La Mifid 2 ha cambiato profondamente il quadro normativo in cui si muovono i consulenti finanziari. Quali saranno a suo avviso le conseguenze più importanti per il mercato italiano?


L’aspetto più rilevante delle novità introdotte dalla Mifid
2 non fa tanto riferimento,
come inizialmente si dava forse per scontato, all’introduzione
 del servizio di consulenza reso
su base indipendente, con il passaggio obbligato dalla logica della remunerazione basata sui rebate alla logica della parcella esplicita pagata dal cliente per il servizio ricevuto, quanto piuttosto alle conseguenze indotte dalla product governance e all’obbligo
di maggiore trasparenza sui
costi relativi sia ai prodotti, sia
al servizio di consulenza. Per la prima volta infatti in occasione della reportistica relativa al servizio ricevuto nel corso del 2018, i clienti toccheranno con mano sia i costi – in tutte le loro componenti: commissioni di gestione, d’ingresso e di uscita, di negoziazione, di collocamento – relativi ai prodotti che erano abituati ad acquistare senza avere spesso contezza puntuale del relativo pricing, sia soprattutto la ripartizione di questi costi per la remunerazione dei diversi attori coinvolti nella filiera della consulenza.
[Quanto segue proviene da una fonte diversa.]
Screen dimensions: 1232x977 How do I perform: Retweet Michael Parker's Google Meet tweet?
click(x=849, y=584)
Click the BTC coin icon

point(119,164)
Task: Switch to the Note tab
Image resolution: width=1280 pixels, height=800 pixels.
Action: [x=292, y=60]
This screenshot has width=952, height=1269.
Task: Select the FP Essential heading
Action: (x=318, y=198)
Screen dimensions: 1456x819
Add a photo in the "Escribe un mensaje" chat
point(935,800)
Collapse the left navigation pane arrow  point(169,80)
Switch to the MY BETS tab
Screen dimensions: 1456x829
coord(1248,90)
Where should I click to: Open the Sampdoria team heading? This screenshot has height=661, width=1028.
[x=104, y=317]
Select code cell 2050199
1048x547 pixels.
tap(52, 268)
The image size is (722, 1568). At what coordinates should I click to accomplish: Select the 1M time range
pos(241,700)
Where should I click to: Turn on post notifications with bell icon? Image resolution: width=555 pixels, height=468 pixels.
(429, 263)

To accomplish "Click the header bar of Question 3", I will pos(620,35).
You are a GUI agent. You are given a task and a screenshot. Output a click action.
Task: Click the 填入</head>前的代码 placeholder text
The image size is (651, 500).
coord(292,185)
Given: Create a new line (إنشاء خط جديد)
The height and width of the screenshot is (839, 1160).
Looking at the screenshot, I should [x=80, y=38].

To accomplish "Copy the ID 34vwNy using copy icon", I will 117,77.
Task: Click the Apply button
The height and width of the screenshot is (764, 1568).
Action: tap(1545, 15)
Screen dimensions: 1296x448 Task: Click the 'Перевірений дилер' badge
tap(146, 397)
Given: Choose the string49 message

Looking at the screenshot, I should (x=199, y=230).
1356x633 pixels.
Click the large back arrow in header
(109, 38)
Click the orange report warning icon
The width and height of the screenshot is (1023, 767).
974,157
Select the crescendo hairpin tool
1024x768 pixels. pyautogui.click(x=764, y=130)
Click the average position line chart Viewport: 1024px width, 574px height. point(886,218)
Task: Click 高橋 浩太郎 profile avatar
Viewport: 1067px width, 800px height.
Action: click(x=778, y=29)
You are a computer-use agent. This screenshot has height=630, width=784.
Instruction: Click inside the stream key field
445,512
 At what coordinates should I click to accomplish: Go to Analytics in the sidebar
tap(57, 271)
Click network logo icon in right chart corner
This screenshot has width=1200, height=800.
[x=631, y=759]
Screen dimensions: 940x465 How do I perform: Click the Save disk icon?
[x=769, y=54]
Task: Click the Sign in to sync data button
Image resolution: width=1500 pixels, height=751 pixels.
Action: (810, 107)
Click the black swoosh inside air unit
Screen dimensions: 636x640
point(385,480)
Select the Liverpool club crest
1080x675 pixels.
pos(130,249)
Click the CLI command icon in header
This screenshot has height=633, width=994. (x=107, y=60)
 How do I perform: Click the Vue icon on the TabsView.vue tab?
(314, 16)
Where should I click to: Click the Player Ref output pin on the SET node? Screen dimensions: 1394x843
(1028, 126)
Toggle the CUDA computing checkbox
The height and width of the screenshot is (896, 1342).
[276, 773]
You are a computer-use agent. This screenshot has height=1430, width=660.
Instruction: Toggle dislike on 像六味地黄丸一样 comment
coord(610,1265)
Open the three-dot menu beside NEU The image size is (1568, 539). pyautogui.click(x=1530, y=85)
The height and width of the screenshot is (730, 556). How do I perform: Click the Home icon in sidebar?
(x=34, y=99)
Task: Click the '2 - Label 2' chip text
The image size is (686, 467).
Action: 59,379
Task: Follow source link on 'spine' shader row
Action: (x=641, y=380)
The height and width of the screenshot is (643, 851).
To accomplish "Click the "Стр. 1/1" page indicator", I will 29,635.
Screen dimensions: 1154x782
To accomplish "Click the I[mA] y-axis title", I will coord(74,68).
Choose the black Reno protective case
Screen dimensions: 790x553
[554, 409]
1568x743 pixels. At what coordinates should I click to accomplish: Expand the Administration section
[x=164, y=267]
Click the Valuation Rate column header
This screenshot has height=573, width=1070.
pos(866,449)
Sicuramente costituirà un motivo di sorpresa il prendere atto del fatto che il mondo della produzione trattiene solo una porzione marginale del costo dei prodotti di risparmio gestito e che il mondo della distribuzione/consulenza riceve una remunerazione che in qualche modo deve trovare una giustificazione nella qualità del servizio di diagnosi, di analisi, di proposta e di monitoraggio
e controllo anche nella fase successiva all’erogazione del consiglio. L’auspicio è che questa presa di coscienza da parte della clientela della distribuzione dei valori in gioco spinga tutta l’industria alla consapevolezza della necessità di dover riempire
di contenuti e di qualità il servizio offerto e che il tutto non si riduca a un mero aggravio di costi informatici inevitabilmente indotti dalle nuove norme senza alcun innalzamento della qualità del servizio offerto.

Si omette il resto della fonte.